I agree with all of your advice about hardening most servers, but a couple of things...
> In the case of PHP, there is no security concern by it just sitting on your hard drive.
It's a surface area question. I could go into more details of the history of why it was there and configured (if you read further, you'd see that it was part of our puppet manifests, and for a reason). But you reduce the surface area of attack by reducing the number of things that can execute arbitrary code. And if you aren't using PHP at all, "yum remove php" saves you disk space and surface area, even if you have another colossal screw up (like we did).
> The most it could affect a user by itself is due to some temp file race someone might be able to take advantage of.

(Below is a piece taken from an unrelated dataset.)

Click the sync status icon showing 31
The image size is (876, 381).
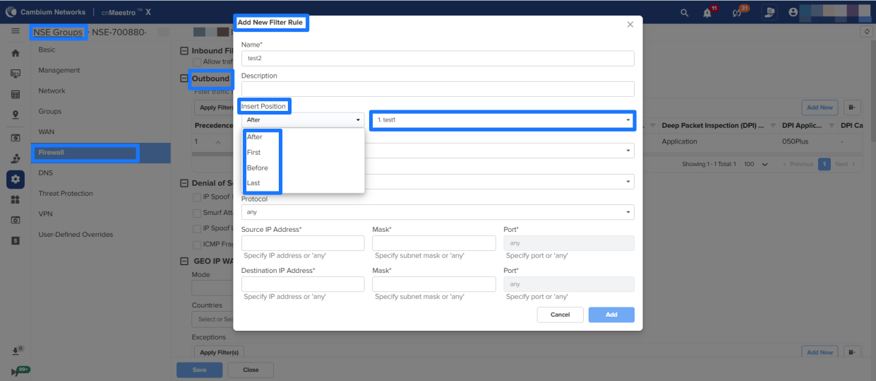tap(737, 13)
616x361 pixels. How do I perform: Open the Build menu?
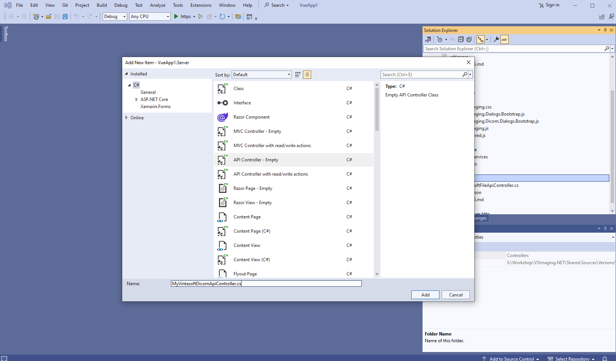102,5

Well, the most it could do is, if you've screwed up someplace else, execute arbitrary code as the webserver user on the machine, thanks to the backtick operator.
If you've got a backtick operator, you are already running code, thus game over. And if puppet is mis-configuring your system, well that's got implications that go beyond just what software is installed.
Advocating a smaller surface area in your example is the same thing as telling someone to buy a bigger/better lock to protect their door. Sure, it makes your door more secure by reducing the "surface area" of a lesser-designed lock. But if you had done the basic auditing of the outside of the building, you'd see the huge glass window fitted next to the door - which may not be "exploited" yet, but all someone needs is the right size rock.
Tuning your services and filesystem perms is equivalent to putting bars on the window. It doesn't make penetration impossible, but it does a lot more general good than a bigger lock.
also, suPHP/suexec/mod_ruid2 is a must for multi-user environment. no more dealing w/ IMO, the worst web application practice ever for giving apache write access to files/folders, chmod 777/chown.